The works in Marisa Baumgartner’s recent exhibition “Grande Avenues” hint at mysterious hidden qualities within graphic and photographic representations of urban iconography. Baumgartner documented, through photos and text, Washington’s 18thcentury traffic circles, all 29 of them, most of which feature a statue of an American hero. In addition, she showed photos of other famous monuments in Washington, altered by overpainting in gouache or acrylic (all works 2010).
A series of texts inscribed in pencil on paper (collectively titled “Readers,” all 22 by 28 inches) consists of the artist’s extensive biographical findings on each man portrayed in the traffic circle statues, from Ulysses S. Grant to Artemas Ward, the Revolutionary War general and Congressman from Massachusetts who is commemorated in the circle outside the museum. The sheer quantity of historical data in the works indicates the rich life stories of these men, whose statues most people probably take for granted as they drive by them every day.

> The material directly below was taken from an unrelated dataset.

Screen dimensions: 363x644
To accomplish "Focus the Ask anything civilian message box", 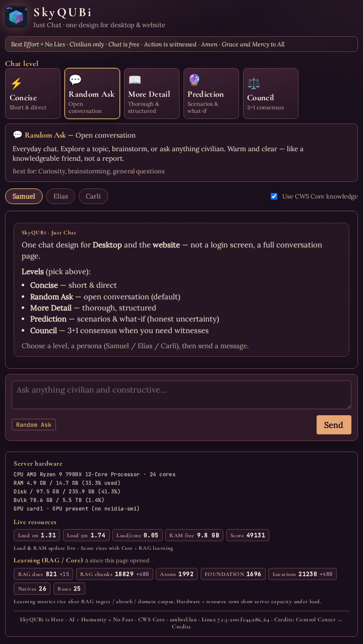I will click(x=182, y=395).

The show’s largest display enacted a visual dialogue between two facing museum walls. One wall presented 14 large (120 by 30 inches) vertical photographs, each a close-up of one of the statues. They are named for the circle where the picture was taken. Facing them on the other wall was a row of 14 monochrome panels of the same size; the various hues were derived from a color in a photograph of a traffic circle that lacks a monument.

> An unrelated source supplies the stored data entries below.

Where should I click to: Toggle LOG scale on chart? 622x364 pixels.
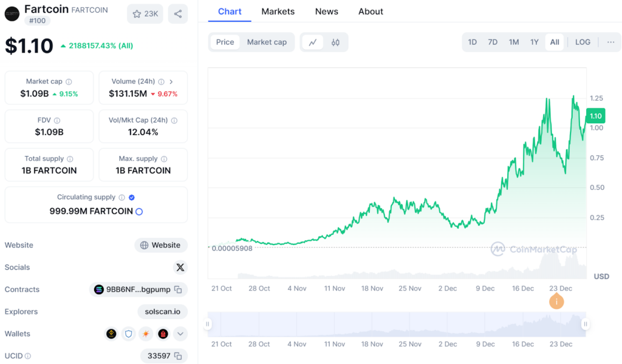[x=583, y=42]
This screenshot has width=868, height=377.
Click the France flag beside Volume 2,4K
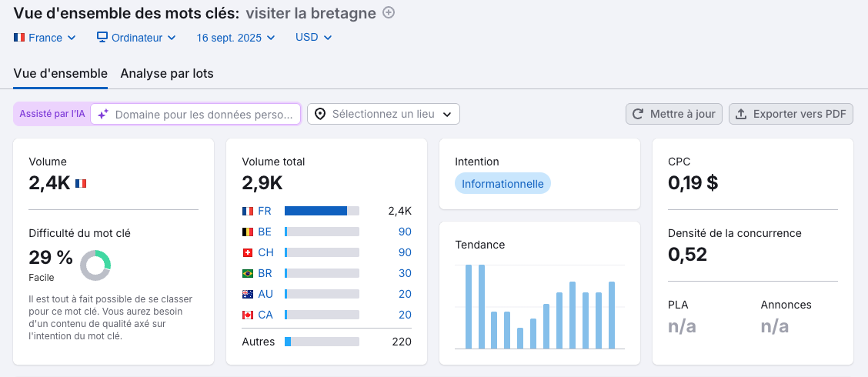(x=81, y=183)
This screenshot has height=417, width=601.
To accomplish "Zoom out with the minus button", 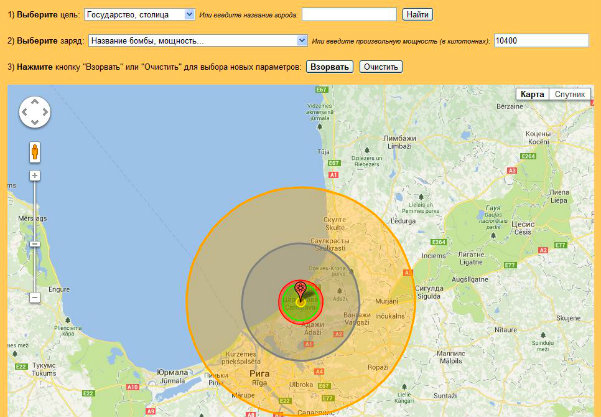I will 34,297.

The strangest set of images, the “Overpaint” series, hung on another pair of facing walls. They are inkjet prints of the monuments of Washington culled from the National Park Service’s webcam. Pictures taken at dawn appeared on the right wall, partly overpainted in white, while images taken at dusk or nighttime hung on the left, partly overpainted in black (all 22 by 28 inches). This series could be interpreted as commentary on the city’s array of polarities-ideological, racial, social and esthetic. Most likely, however, the meaning is more subtle, in the same way that Jasper Johns’s flag paintings aren’t simply about national symbolism.
One image from this group, a paintblackened nighttime photograph of the Lincoln Memorial, the Washington Monument and the Capitol, shows them seemingly aflame. Their illuminated areas are imperfectly painted out, hence the lights resemble fire or explosions. This subtly subversive image evokes Ed Ruscha’s Los Angeles County Museum of Art on Fire (1968).
A daughter of a Washington art dealer, the New York-based Baumgartner was educated in photography at the Rhode Island School of Design and Yale University. She has done similar documentary works in France and Austria, but here in Washington, she’s engaging a city whose public localities are often signifiers for a national identity. She makes no loud-and-clear statement about that ever-controversial issue, but in an age of constant spin and political commentary, her oblique study is welcome.
Photo: View of Marisa Baumgartner’s series “Memorials,” 2010, inkjet prints, 120 by 30 inches each; at the Katzen Arts Center.